→ **TASK BRIEF**
Go through the entries below, count every line with the string "agent", and answer with only that number.

Dataset entries:
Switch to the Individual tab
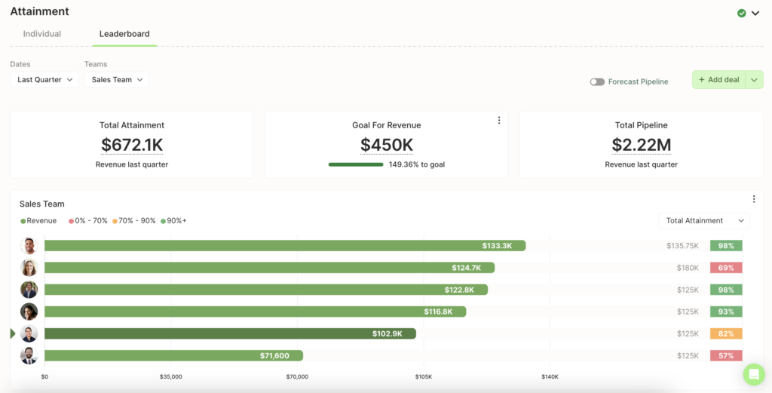 point(42,34)
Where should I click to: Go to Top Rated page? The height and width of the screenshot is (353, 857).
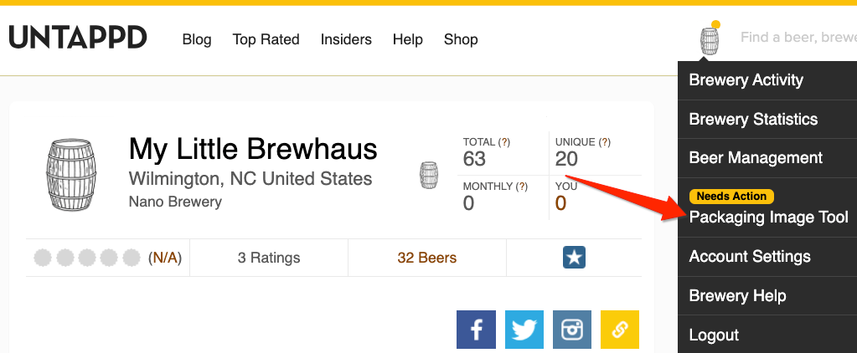point(266,39)
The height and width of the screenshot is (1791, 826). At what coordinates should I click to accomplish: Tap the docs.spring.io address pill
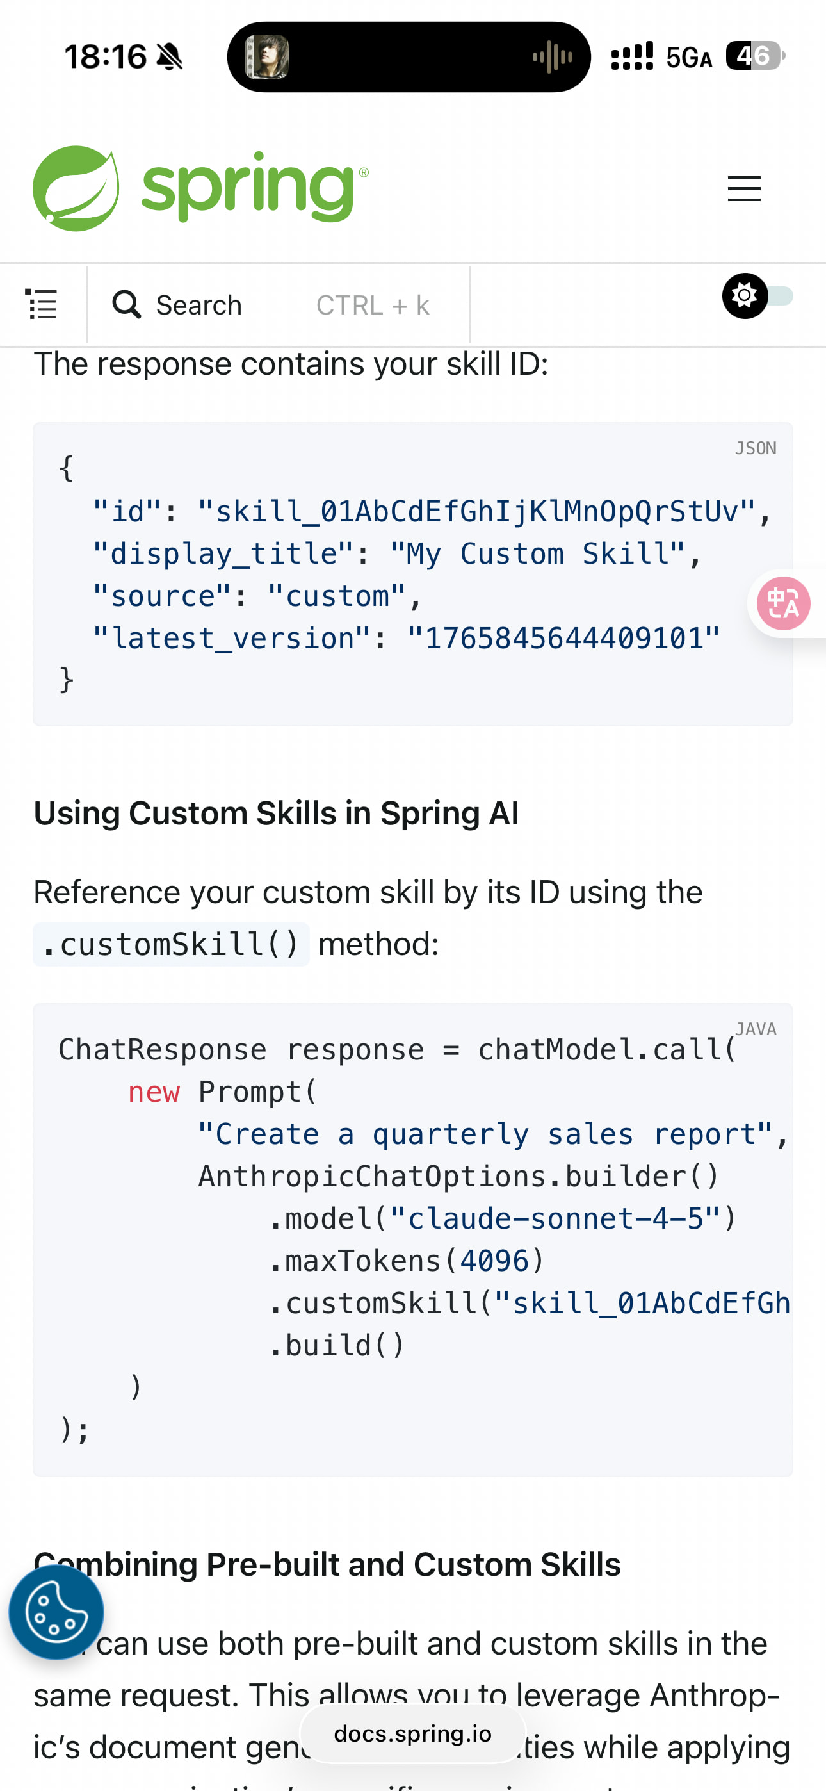412,1733
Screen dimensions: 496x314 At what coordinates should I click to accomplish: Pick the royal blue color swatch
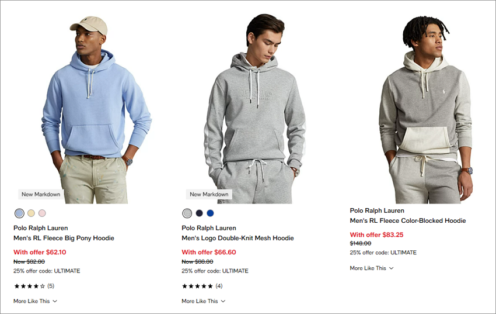point(210,213)
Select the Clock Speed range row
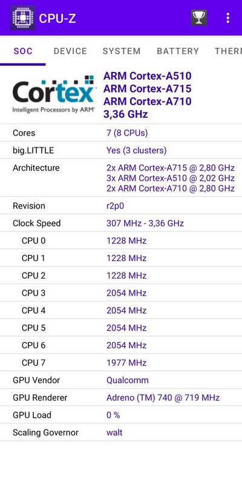The width and height of the screenshot is (242, 492). tap(121, 223)
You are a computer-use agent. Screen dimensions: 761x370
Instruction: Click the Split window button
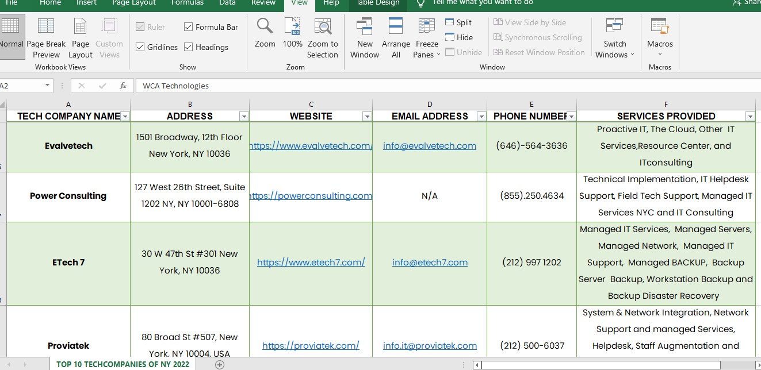[x=458, y=22]
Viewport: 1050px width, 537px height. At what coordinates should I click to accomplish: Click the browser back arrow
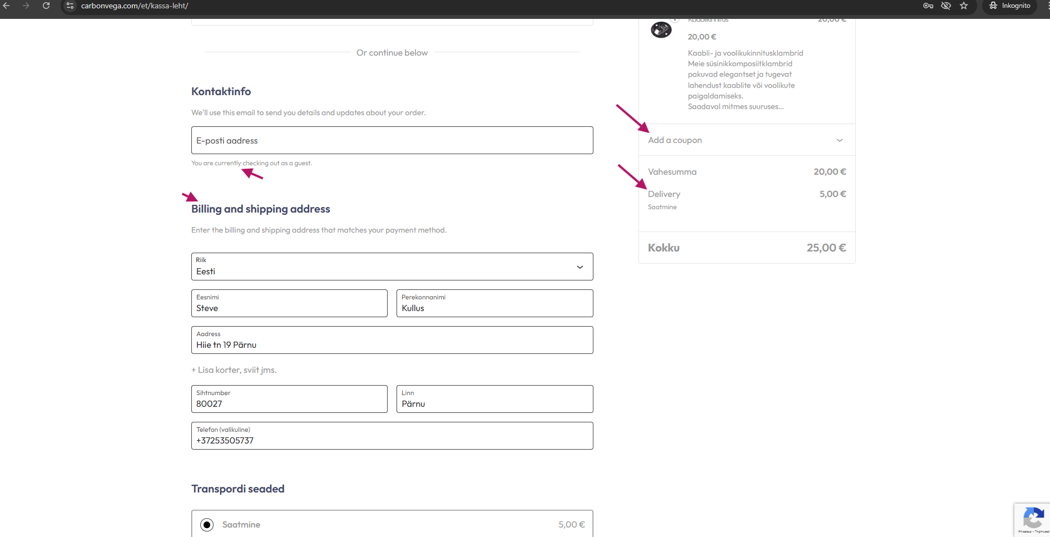7,6

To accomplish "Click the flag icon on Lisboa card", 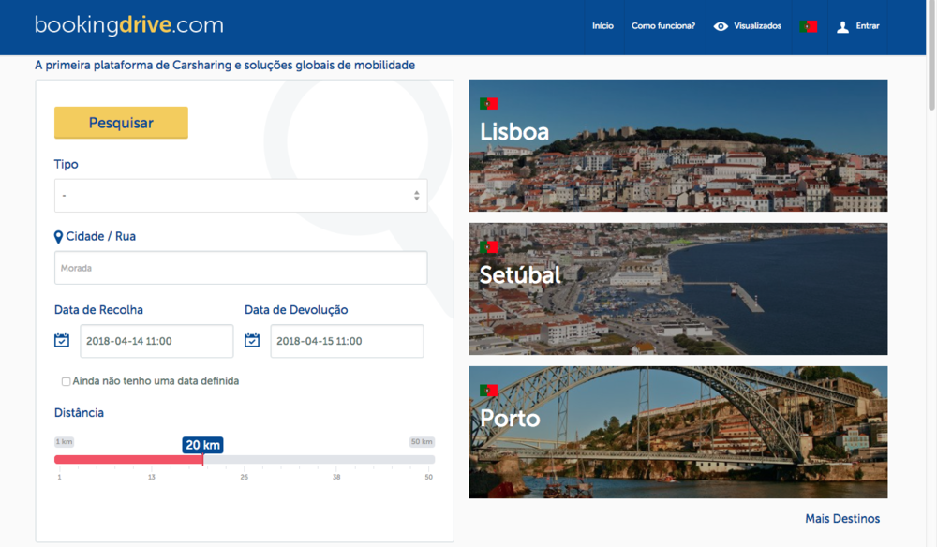I will (488, 103).
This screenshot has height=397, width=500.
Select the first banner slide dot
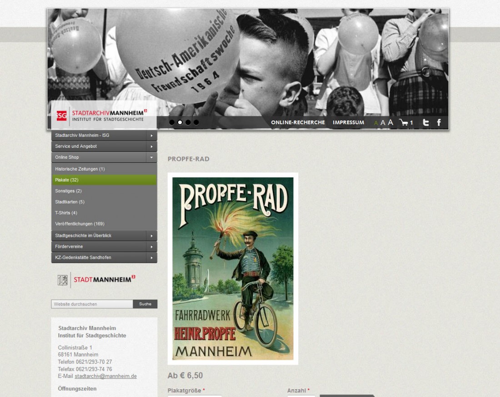(x=172, y=122)
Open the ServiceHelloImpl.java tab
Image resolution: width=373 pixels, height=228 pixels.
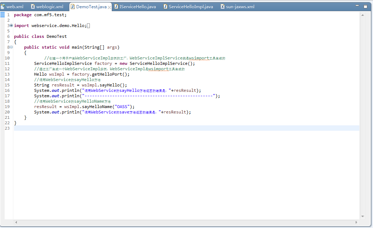click(x=190, y=6)
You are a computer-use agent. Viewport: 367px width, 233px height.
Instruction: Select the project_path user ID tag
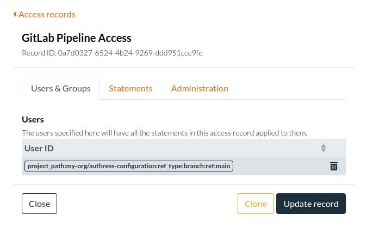tap(129, 166)
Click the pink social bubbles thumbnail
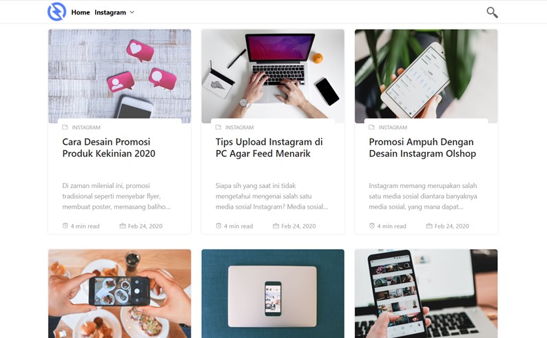Image resolution: width=547 pixels, height=338 pixels. coord(120,76)
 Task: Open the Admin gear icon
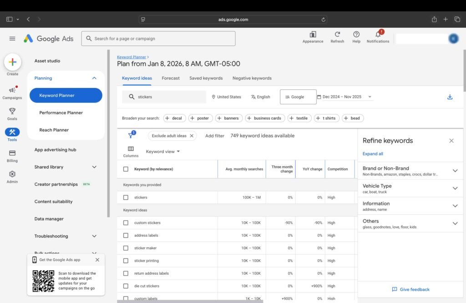[x=12, y=174]
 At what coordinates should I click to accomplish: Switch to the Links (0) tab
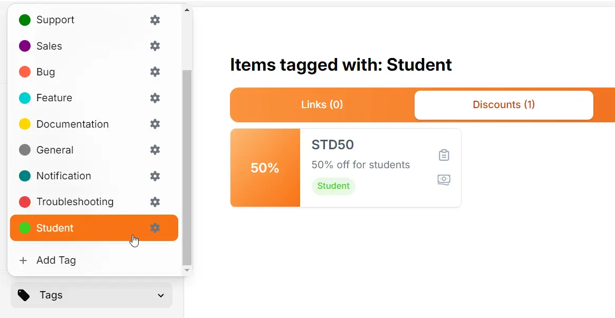[322, 105]
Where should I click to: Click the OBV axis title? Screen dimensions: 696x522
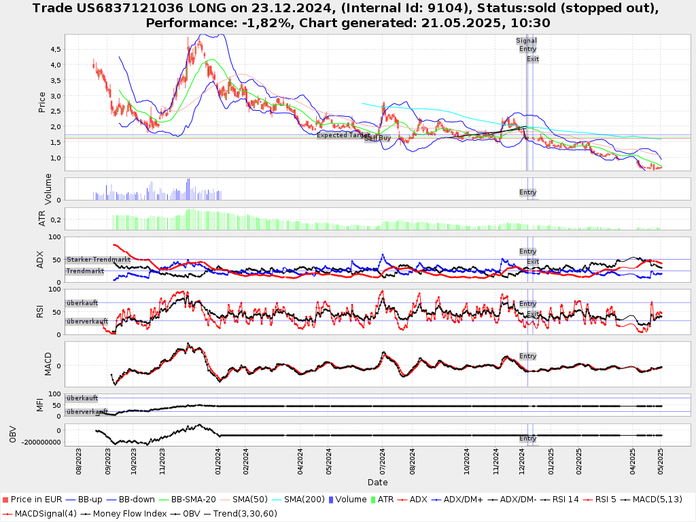point(12,435)
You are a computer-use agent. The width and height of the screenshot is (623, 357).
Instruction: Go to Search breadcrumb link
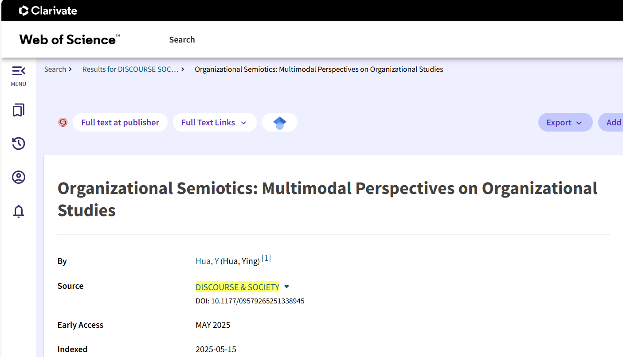pos(55,69)
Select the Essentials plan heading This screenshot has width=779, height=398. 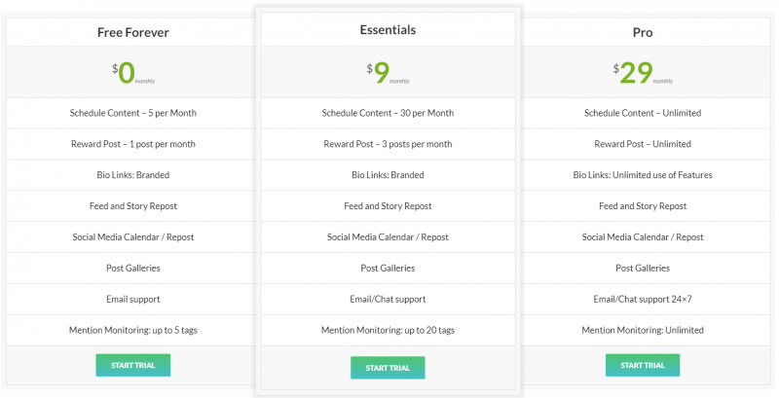tap(388, 30)
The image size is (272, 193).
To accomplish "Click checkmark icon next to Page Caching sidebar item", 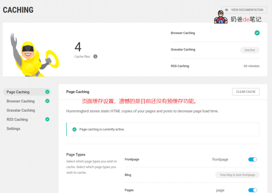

→ **YOUR SOLUTION**
3